I'm too young to even remember 90's, not to talk about earlier days. Maybe it wasn't that much about dope (there was dope way before EPO and the punishment for dope was just a mere slap in the hand, ask Zoetemelk for that) i dunno. Maybe because EPO is a lot stronger than anything before and the responsivity to that actual dope was more important than actual abilities (Rominger, Riis, Ulrich, Indurain)? I dunno much about dopes and I'm not that interested in knowing more.

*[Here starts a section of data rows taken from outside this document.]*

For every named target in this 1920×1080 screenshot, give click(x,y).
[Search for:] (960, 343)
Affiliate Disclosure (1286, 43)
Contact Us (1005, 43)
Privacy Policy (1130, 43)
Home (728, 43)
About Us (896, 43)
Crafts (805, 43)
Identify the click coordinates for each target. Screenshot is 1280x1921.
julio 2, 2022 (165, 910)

Obviously the coverage is better - TV, GPS, Computers, radio etc. Now you know who is in the break and you can do the optimalization on catching the break while losing as less energy as you only can. The amount coverage and overall checking of the roads limits the importance of suprise factor. It was 1987 when Roche and Fignon(?) attacked Delgado(?) on a feed zone because there was a narrow bridge just before the feed zone and Delgado or somebody else threatning didn't know about the bridge and was badly positioned? I think I've readed somewhere about that or maybe it's just my imagination. I think that lack of coverage helped Delisle to take the yellow jersey from Van Impe in one of the last stages in Pyrenees and be a very dangerous contender to win overall before having a very bad next day.

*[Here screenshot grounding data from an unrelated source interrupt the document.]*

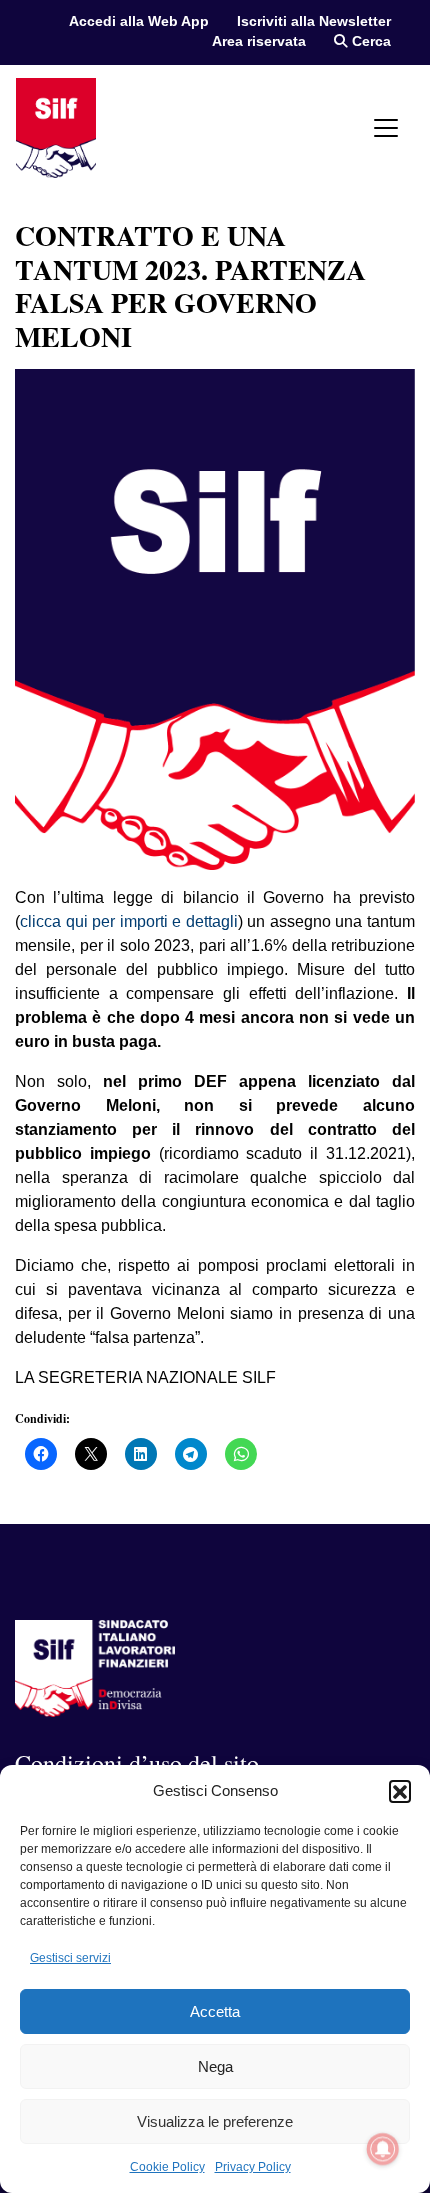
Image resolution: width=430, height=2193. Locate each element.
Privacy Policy (253, 2167)
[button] (400, 1791)
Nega (215, 2066)
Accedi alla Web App (139, 21)
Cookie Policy (167, 2167)
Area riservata (259, 41)
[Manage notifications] (383, 2149)
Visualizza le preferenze (215, 2121)
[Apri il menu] (386, 128)
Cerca (369, 41)
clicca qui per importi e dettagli (129, 921)
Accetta (215, 2011)
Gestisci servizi (70, 1958)
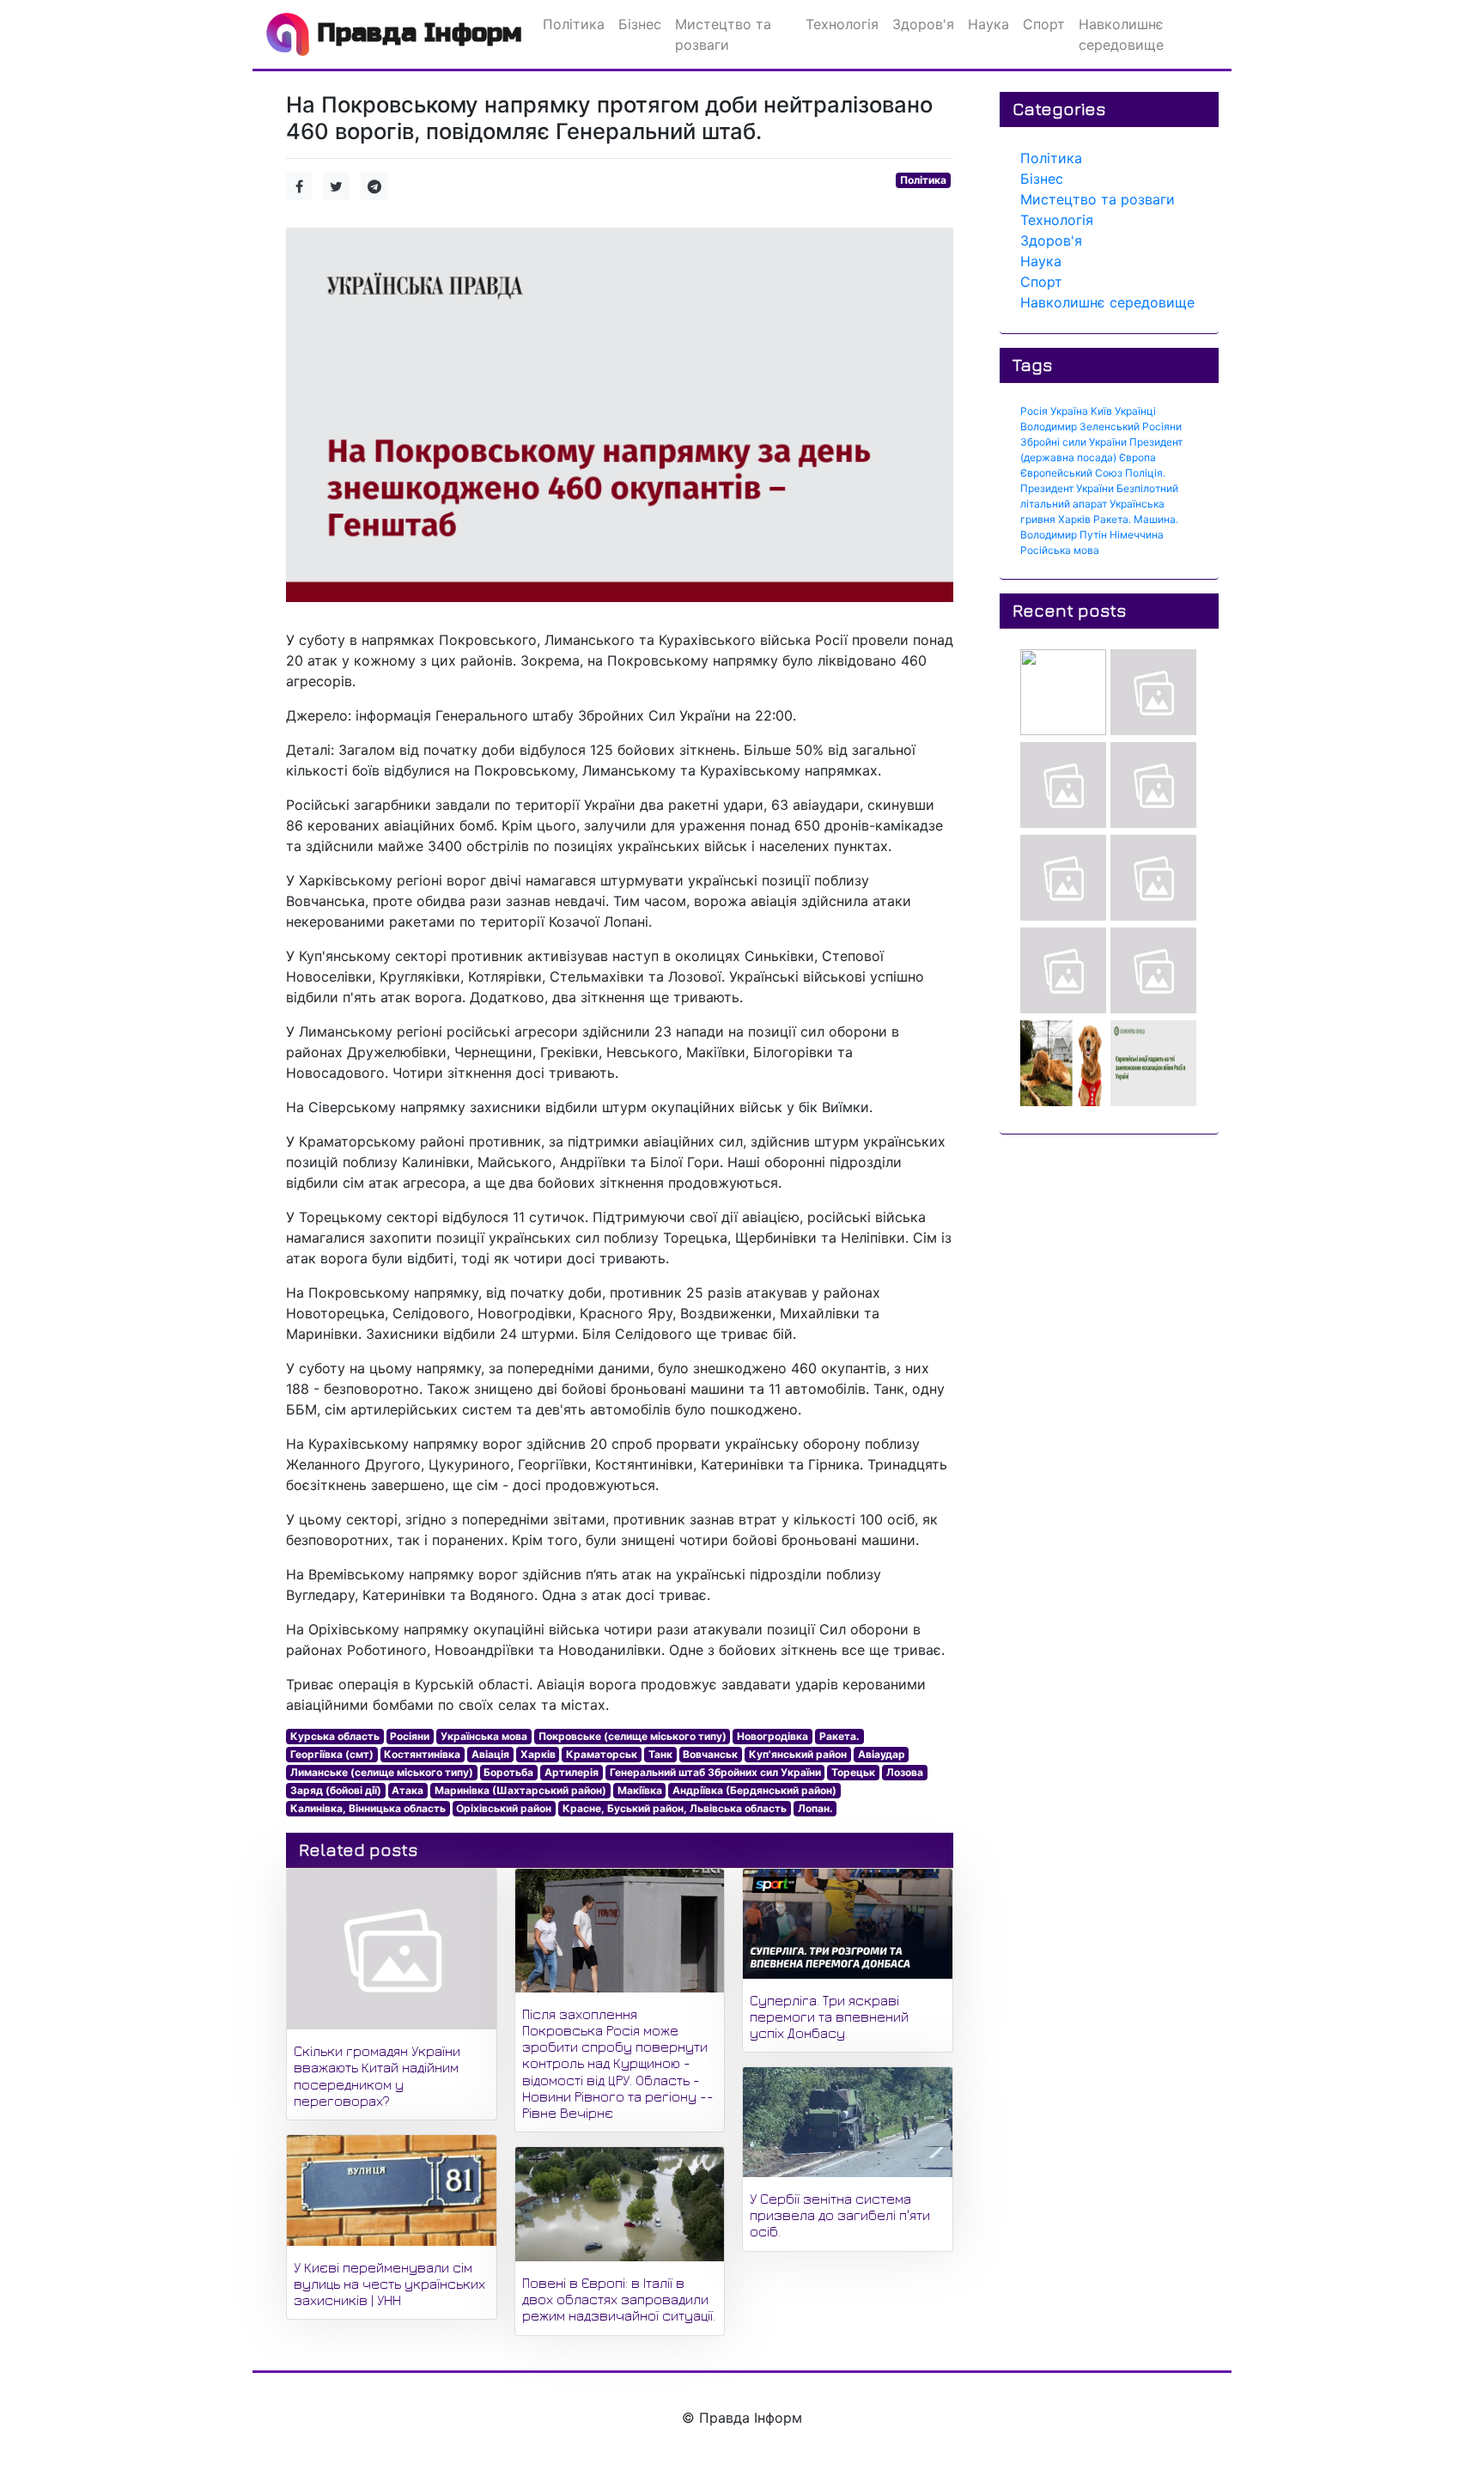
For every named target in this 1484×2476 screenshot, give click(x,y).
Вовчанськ (710, 1754)
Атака (407, 1790)
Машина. (1156, 519)
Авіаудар (881, 1754)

There is less or no amount of bonus time you can get thanks to your sprint abilities. There's no way guy like Saronni, de Vlaeminck or Maertens can stack up 3 minutes on the rest of GC before first mountain stage. The roads are better so no wet, muddy, gravel roads in the mountains, less cobbles. maybe the roads are partly the reason why you don't need any extra pounds and why sprinters and flat specialists (Boonen, Benoot, other Belgian PR/RVV specialists, German big guys) lose more time than before? It's just a theory, propably a bad one.

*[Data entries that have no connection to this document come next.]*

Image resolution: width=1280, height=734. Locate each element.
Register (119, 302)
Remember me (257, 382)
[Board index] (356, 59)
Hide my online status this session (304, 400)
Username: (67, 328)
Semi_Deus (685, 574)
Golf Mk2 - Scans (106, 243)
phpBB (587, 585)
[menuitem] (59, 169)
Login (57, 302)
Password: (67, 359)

Van Springel, Maertens, Roger de Vlaeminck, Kelly, Anderson. They could somehow fight in GC while being pretty awful in mountains and not that exceptional in TT, and it wasn't because the course favoured them. The Tour's edition where Maertens was top 10 was one of the hardest one in Tour's history. How was it going? Maertens lost only like 5 minutes on l'Alpe d'Huez (no slouch of a climb) while Zoetemelk and freakin' Van Impe were murdering each other. The closest thing I can think of nowadays is Kwiatkowski's 11th place overall in 2013 TdF yet still he lost like 6-7mins to Quintana and Purito on l'Alpe.